Not got a RatujemyZwierzaki account?
24.02.2022 r... Ta data już na zawsze zapisze się w naszych sercach jako dzień, który zmienił życie milionów ludzi w prawdziwy koszmar. Wojna... Nie będąc w samym centrum jej wydarzeń, każdy z nas w sercu poczuł ogrom jej tragedii.
Od tego dnia wszyscy mamy jeden cel - nieść pomoc. Nawet najdrobniejszy gest w połączeniu z milionem małych gestów czyni wielką falę dobroci dla istnień dotkniętych wojną na Ukrainie.
Trwa dramat ludzi i zwierząt - te często zostają w wielu miejscach, do których trudno już dotrzeć z pomocą. Przerażone hukiem wystrzału czy wybuchającej bomby nie rozumieją co się dzieje, biegają w poszukiwaniu schronienia. Ogrom z nich to porzucone, zdezorientowane i załamane zwierzęta.
Wiele już zostało zabitych, wiele jeszcze zginie, ale są i takie, których ludzka odwaga i determinacja zdołała ich uratować. W nocy ze środy na czwartek pod dach naszej fundacyjnej Psiej HAU-py przyjęliśmy trzy psy i dwa koty z Ukrainy, każde z nich jeszcze zanim rozpoczęła się wojna zostało "wyszarpane" z objęć śmierci przez wspaniałe dziewczyny- lokalne działaczki z okolic zniszczonego przez bomby Żytomierza.
Misza i Bobik znalezione skrajnie wygłodzone ,a Frodo -psi szkielet obciągnięty skórą zaledwie miesiąc temu został odpięty z łańcucha, na którym wegetował głodując...
Same ratując zwierzęta wiemy, jak bardzo ważne jest zapewnienie im docelowo schronienia.
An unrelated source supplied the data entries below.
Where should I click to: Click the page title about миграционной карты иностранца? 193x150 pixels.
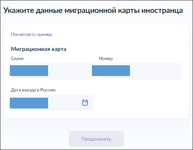[x=93, y=10]
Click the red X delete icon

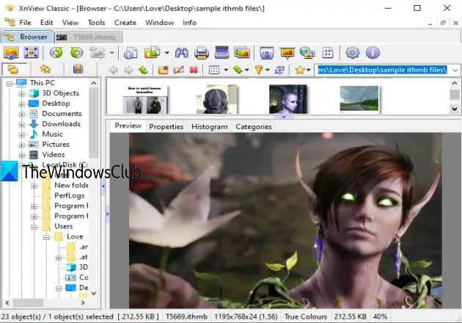[194, 70]
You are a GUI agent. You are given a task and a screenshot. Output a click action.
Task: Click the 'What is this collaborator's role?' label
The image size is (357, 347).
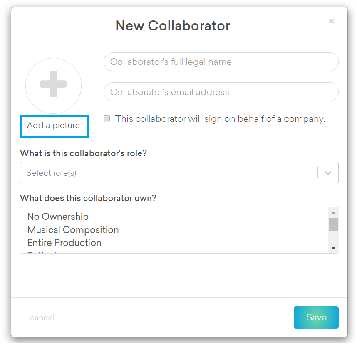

Tylko jak to zrobić, gdy co chwilę giną bezbronni ludzi, na których domostwa spadają bomby? Te zwierzęta były częścią zorganizowanego transportu przez Agnieszkę Żydek, która włożyła ogrom serca, by sprowadzić te zwierzęta w bezpieczne miejsce.
Nie mogliśmy w tej sytuacji postąpić inaczej, mimo że w naszej HAU-pie komplet zwierząt to szybko udało się nam zagospodarować dodatkowe pomieszczenia, które są awaryjnym rozwiązaniem w obecnej sytuacji.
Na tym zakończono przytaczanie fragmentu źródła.